On Monday, the SU Police Department set up a table in the Campus Center where students could receive up-to-date information about the area wildfires, receive support if needed, and make donations to the Red Cross. The Police Department will continue to collect donations to the Red Cross at their office.

Haley Hughes, a junior softball player, has set up an area in the main entrance of the Robertson Center where students can drop off items to be donated to families in Bastrop and Montgomery Counties that lost their homes in the fires. Items such as water, clothes, baby supplies and non-perishable foods will be collected through Sept. 9. Hughes plans to deliver the items to command centers and evacuee stations in Bastrop and Magnolia on Friday morning.

Hughes said she started the drive because she has a family member who lives in Montgomery County and friends in Bastrop. She also has family members who are firefighters in the Montgomery area and are currently fighting the fires.

Read more here.


Like many other faculty members at Southwestern, Music Professors David Asbury and Bruce Cain share a passion for lifelong education, creative exploration and environmental activism.

The two have combined these interests in a new project they are sharing with audiences across the country.

Asbury, who teaches and plays the guitar, and Cain, who teaches voice and is a baritone soloist,  received grants from the Mellon Foundation and Southwestern University to create and record eight new works for guitar and voice.
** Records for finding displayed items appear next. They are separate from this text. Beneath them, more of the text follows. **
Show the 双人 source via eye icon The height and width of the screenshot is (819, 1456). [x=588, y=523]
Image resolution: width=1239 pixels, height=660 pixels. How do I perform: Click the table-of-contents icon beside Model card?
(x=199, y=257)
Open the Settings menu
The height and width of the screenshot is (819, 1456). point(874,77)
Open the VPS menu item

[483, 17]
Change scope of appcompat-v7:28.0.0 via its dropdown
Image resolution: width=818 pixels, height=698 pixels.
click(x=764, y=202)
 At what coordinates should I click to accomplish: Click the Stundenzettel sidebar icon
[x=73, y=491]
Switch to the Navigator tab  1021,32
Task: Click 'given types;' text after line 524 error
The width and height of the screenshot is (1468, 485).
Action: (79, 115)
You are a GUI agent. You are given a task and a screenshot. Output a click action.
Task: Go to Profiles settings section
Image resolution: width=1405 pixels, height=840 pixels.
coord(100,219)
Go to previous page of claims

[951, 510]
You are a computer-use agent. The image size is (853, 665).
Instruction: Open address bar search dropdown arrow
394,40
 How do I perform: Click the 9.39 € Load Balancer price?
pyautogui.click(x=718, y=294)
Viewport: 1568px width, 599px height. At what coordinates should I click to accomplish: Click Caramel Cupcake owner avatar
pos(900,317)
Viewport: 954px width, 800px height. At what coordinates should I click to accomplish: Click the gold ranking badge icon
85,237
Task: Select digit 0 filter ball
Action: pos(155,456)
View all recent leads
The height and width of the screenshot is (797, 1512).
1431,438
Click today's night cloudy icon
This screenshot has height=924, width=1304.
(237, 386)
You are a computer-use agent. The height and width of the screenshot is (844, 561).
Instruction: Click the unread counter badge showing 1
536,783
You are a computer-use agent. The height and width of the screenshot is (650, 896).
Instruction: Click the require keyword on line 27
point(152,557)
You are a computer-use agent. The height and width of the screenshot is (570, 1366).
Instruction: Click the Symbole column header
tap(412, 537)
The works form a song cycle that focuses on the environment, particularly the importance of water to creating and sustaining life.  

“Current environmental topics are being explored in the fields of art, theatre and poetry, but not as much in music,” Cain said. “This was an excellent opportunity to connect the world of art music to current issues of the environment. We wanted to bring environmental themes and issues to the concert hall.”

The lyrics for the song cycle came from the archives of River of Words, an organization dedicated to educating young people about environmentalism through art and poetry. The organization holds an annual contest for entrants ages 5-19, and poems were selected from among hundreds in the contest archives.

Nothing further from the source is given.